Marci cho, Mr. Speaker. Mr. Speaker, I rise also in support of this motion. I think that the housing situation in the NWT is bad. We have situations in our small communities where we have a lot of home ownership units. The survey from the Housing Corporation itself indicates that over 38 per cent of those units are in core need, and the majority of that core need is made up of suitability and adequacy issues. I questioned the way they determine core need with the idea that NWT Housing Corporation has a strong belief and apparently so do the federal government that a person that has a perfectly good home that's suitable that cannot afford it is actually in core need. I just don’t understand that logic, but that as it may be makes this motion important that when the government responds to it and we're asking for a plan, we need to look at that because in reality if you said you wanted to reduce a core need by two per cent per year or eight per cent over the next four years, you can just provide cash subsidies to the 1,800 people on the list that we’re considering to have an affordability issue only and we're counting them as core need, and we would just eliminate core need or reduce core need much below the national averages by addressing core need by addressing affordability which the Government calls core need.

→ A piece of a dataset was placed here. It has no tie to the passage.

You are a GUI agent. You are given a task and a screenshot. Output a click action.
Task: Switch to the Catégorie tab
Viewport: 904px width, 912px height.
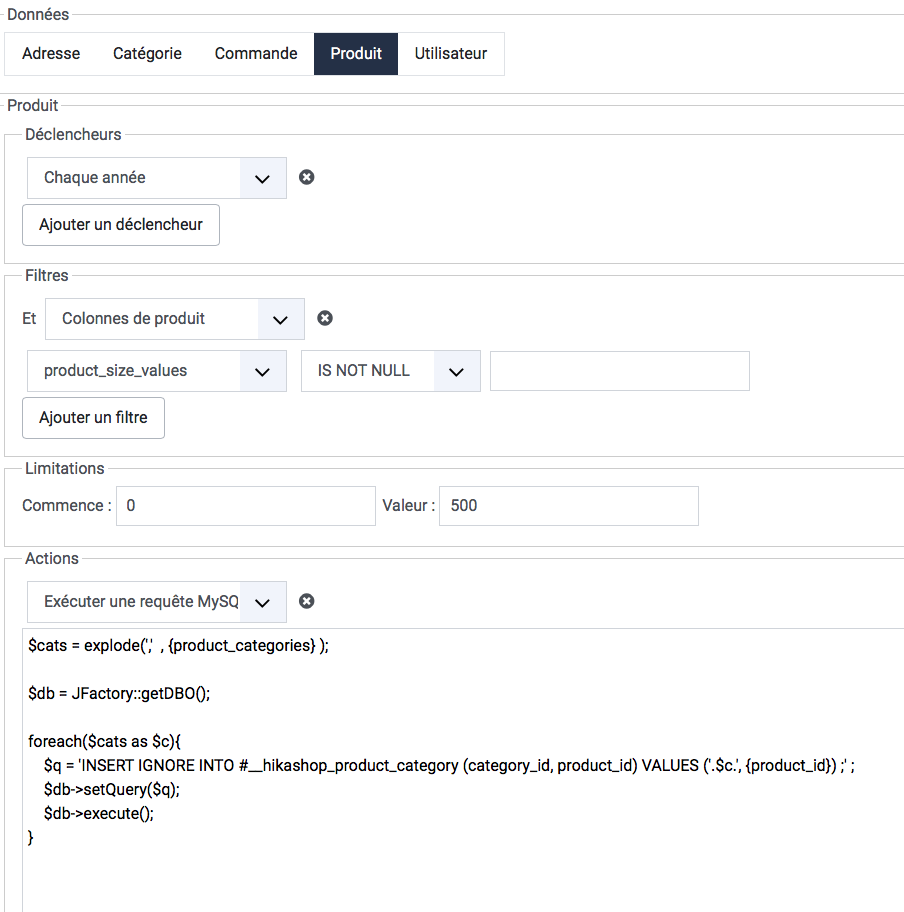coord(147,54)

So I want to make sure that when the government responds to this, that they're responding to it in a constructive way where we can see housing projects, where we can see jobs in small communities and some of the people in these communities that are counted to have core need issue because they have an affordability issue can actually take themselves out of core need just by working. I think then it's really important that the government when they put this plan together, if they put this plan together, it's going to be a recommendation from this side, I'm sure, that it includes good projects in the communities, projects where something physical happens so that we have people working on these houses in the communities addressing the core need issues for those specific homes, hopefully addressing some aging in place issues at the same time. It's got a lot of good facets to trying to do some work in housing. I considered to go very well for the employment and especially for the individuals in housing.
You know, public housing people often come to me and say, "my house is in very poor shape." Often my response is, "well, it shouldn’t be." "My house is too small." "well, it shouldn't be." Because public housing is designed to eliminate core need. We have people in public housing and the Government themselves, the Housing Corporation themselves, indicate that there's a huge issue with suitability in public housing, a huge issue with adequacy in public housing. These public housing units have maintenance budgets, they have extraordinary maintenance, they have retrofit budgets, all of these things that are actually supposed to address the housing problem and apparently it doesn't. So when I looked at core need, I'm looking at home ownership and I'm concentrating on home ownership, and that's the majority of my work as a Regular Member in this Assembly, as a Member on Cabinet, as a Regular Member previously, the majority of my work has been to address housing needs.
I got into a community and I visit 30 households, 15 of them, 20 of them, are talking about housing, even if it's a separate issue. It always comes back to housing. Everyone has a housing issue. There's no jobs out there for them to be able to take themselves out of core need. It's an opportunity here for the Housing Corporation to use the money that they get from the Government, from us, and from the Federal Government, and from the GNWT every year to be able to effectively and strategically spend that money on housing where we have benefits, benefits of employment that'll have -- and I've been talking about this forever -- that has a rippling effect, a positive rippling effect, across the communities. If we're able to put people to work, they're able to address these core need issues.
So I think this is so important. I think this is a start. It would be a good start for this Assembly. If we're looking at moving to trying to seriously and strategically spend money and seriously and strategically try to lower the core needs across the NWT, I think we'll have made a big achievement. Thank you, Mr. Speaker.